All of life is a series of negotiations. Those who can negotiate more effectively come out ahead. This is true whether you are discussing your compensation when joining a new company or whether you are hashing out what you work on.

If your manager asks you to do something, ask them how the thing they are assigning will help advance your career. Ask the manager how -- if you deliver on what they ask -- they will go to bat for you when they are sitting in the room with their peers justifying your evaluation score. Be willing and able to simply state, "I don't know how you can expect me to spend my time and energy on something that won't help me advance my career." If your manager can't understand or respect that, then that's great! You have a clear warning sign that it's time to fire your manager.


It's OK if we lose people who don't care about contributing to the organizational goals and coordinating with teammates, who just want to mess around on whatever amuses them.


W-hat? Where did you get that from?

I'm telling you, fixing a serious issue in a legacy component is anything but amusing. I'd be happy writing blogposts about the current framework of the week, but if I uncover an issue while working on my regular tasks, I'm gonna try to fix it instead of sidestepping it.


We do this at a smaller scale (~1500 employees) with success. It enables everyone to work towards a goal and to discuss with their superior any issues that get in the way, as well as every success story along the way. Both are very important parts of the journey.


Could you bring a any examples of individual goals? How are they worded for devs and how different they are from the product goals?


It's not easy to list goals from the top of my head as it's not my strong side, and especially not if they have to be measurable (which good goals should be, rather than your boss evaluating whether or not you did something), but here goes:

Goals could be "Pick up language X in order to help development on project Y" or "Get formally introduced to all R&D team leaders, and get introduced to their roadmaps" or "Facilitate 10 job interviews together with team leaders in marketing"

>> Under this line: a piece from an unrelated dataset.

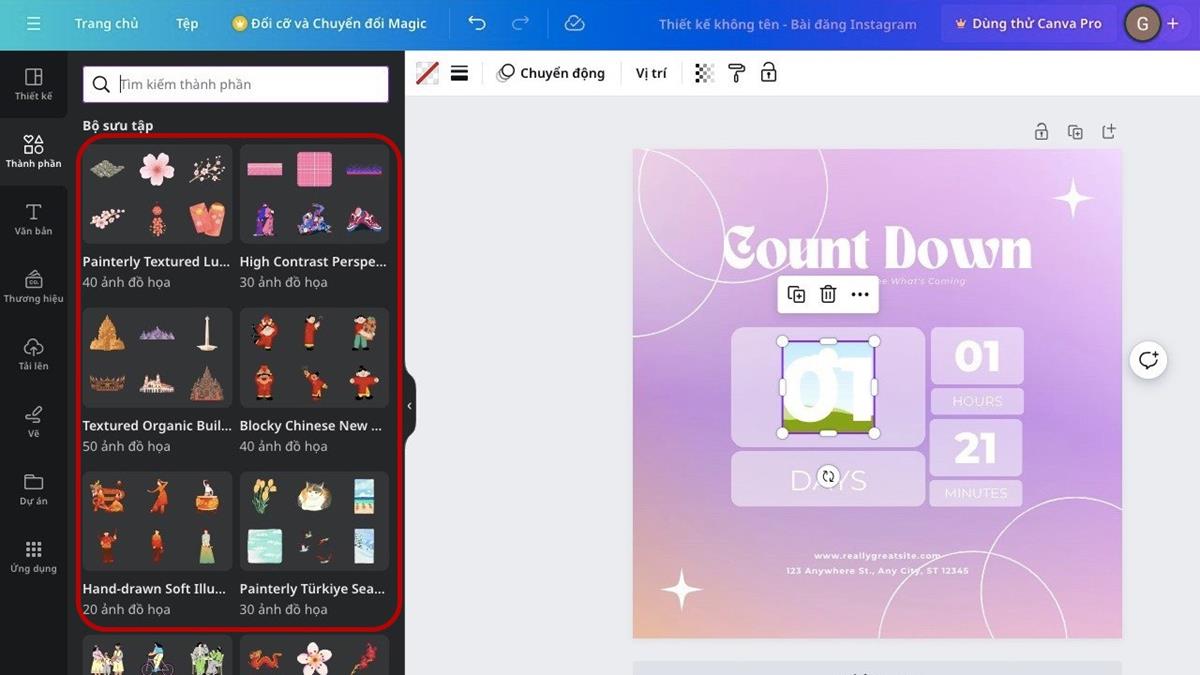1200x675 pixels.
Task: Open the Chuyển động animation button
Action: pos(551,73)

Thank you. I asked because in the previous company I worked for we had difficulties setting measurable goals for devs and ended up tracking only product goals.


Product can be highly variable (or uncertain) so dev goals would focus on skills necessary to achieve said product. Ideally these skills a general and transferrable.

Have you ever read a white paper? You see how they manage to say that the product will solve every problem you have and nothing specific at all? Same idea.


What goals/steps are there? Is it anything more than something like

Goal: get promoted/get higher salary

Steps to the goal: did my job well

?


You essentially set arbitrary metrics for yourself (create X widgets, approve Y new hires). And then you do those things. And then you pat yourself on the back for doing those things. And then you get passed over for promotion anyway because "maybe next time". It's a way for companies to not promote you based on nits they picked with your own write-ups.


"Did my job well" might be one, but it's hard to measure... otherwise see above :D


My understanding is that OKRs at Google are visible throughout the org, and coleagues are able to (and do) provide feedback on them.

Most orgs that adopt OKRs only make them visible to the person's manager, and without transparency and good feedback, the other problems mentioned here proliferate.


This is simply part of how they've implemented Jack Welch's Vitality Curve[1]. It's pretty common practice for most large companies, although I understand more and more are starting to move away from this approach. As it turns out, most people don't enjoy playing Game of Thrones with their co-workers every quarter.

[1]https://en.wikipedia.org/wiki/Vitality_curve


OKRs are straight out of Andy Grove from Intel. If you read further along, the author indicates that getting fired from Google is very rare. So it's not a fire the bottom 10% every year.


Andy and Jack knew each other well. Where do you think Andy's strategy came from? It's the same thing as Jack's Vitality Curve, only without firing the bottom 10%.